"What were the strange shadows and prismatic colours that kept passing across our table?" asked Bearwarden.
"They were the obstructions and refractions of light caused by spirits trying to take shape," replied the shade.
"Do you mind our asking you questions?" said Cortlandt.
"No," replied their visitor. "If I can, I will answer them."
"Then," said Cortlandt, "how is it that, of the several spirits that tried to become embodied, we see but one, namely, you?"
"That," said the shade, "is because no natural law is broken. On earth one man can learn a handicraft better in a few days than another in a month, while some can solve with ease a mathematical problem that others could never grasp. So it is here. Perhaps I was in a favourable frame of mind on dying, for the so-called supernatural always interested me on earth, or I had a natural aptitude for these things; for soon after death I was able to affect the senses of the friends I had left."

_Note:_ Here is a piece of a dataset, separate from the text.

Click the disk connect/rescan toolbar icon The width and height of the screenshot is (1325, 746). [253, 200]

"Are we to understand, then," asked Cortlandt, "that the reason more of our departed do not reappear to us is because they cannot?" "Precisely," replied the shade. "But though the percentage of those that can return and reappear on earth is small, their number is fairly large. History has many cases. We know that the prophet Samuel raised the witch of Endor at the behest of Saul; that Moses and Elias became visible in the transfiguration; and that after his crucifixion and burial Christ returned to his disciples, and was seen and heard by many others."
"How," asked Bearwarden deferentially, "do you occupy your time?"

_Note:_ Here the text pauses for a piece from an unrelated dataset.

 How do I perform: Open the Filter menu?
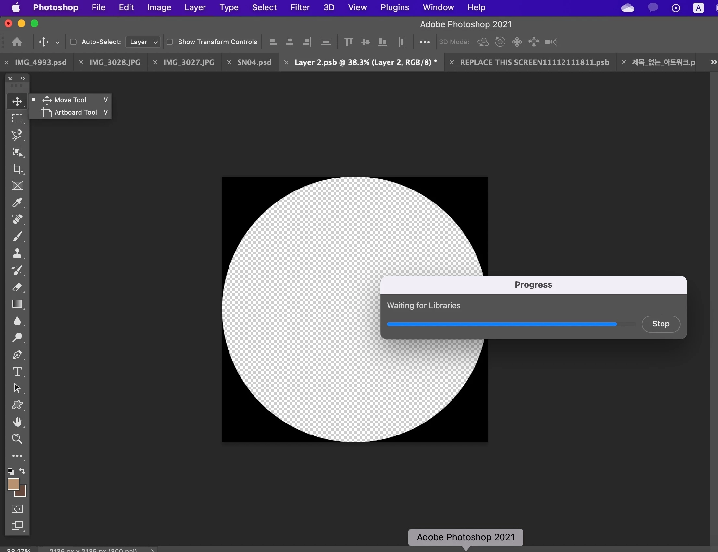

"Time," replied the spirit, "has not the same significance to us that it has to you. You know that while the earth rotates in twenty-four hours, this planet takes but about ten; and the sun turns on its own axis but once in a terrestrial month; while the years of the planets vary from less than three months for Mercury to Neptune's one hundred and sixty-four years. Being insensible to heat and cold, darkness and light, we have no more changing seasons, neither is there any night. When a man dies," he continued with solemnity, "he comes at once into the enjoyment of senses vastly keener than any he possessed before. Our eyes--if such they can be called--are both microscopes and telescopes, the change in focus being effected as instantaneously as thought, enabling us to perceive the smallest microbe or disease-germ, and to see the planets that revolve about the stars. The step of a fly is to us as audible as the tramp of a regiment, while we hear the mechanical and chemical action of a snake's poison on the blood of any poor creature bitten, as plainly as the waves on the shore. We also have a chemical and electrical sense, showing us what effect different substances will have on one another, and what changes to expect in the weather. The most complex and subtle of our senses, however, is a sort of second sight that we call intuition or prescience, which we are still studying to perfect and understand. With our eyes closed it reveals to us approaching astronomical and other bodies, or what is happening on the other side of the planet, and enables us to view the future as you do the past. The eyes of all but the highest angels require some light, and can be dazzled by an excess; but this attribute of divinity nothing can obscure, and it is the sense that will first enable us to know God. By means of these new and sharpened faculties, which, like children, we are continually learning to use to better advantage, we constantly increase our knowledge, and this is next to our greatest happiness."
"Is there any limit," asked Bearwarden, "to human progress on the earth?"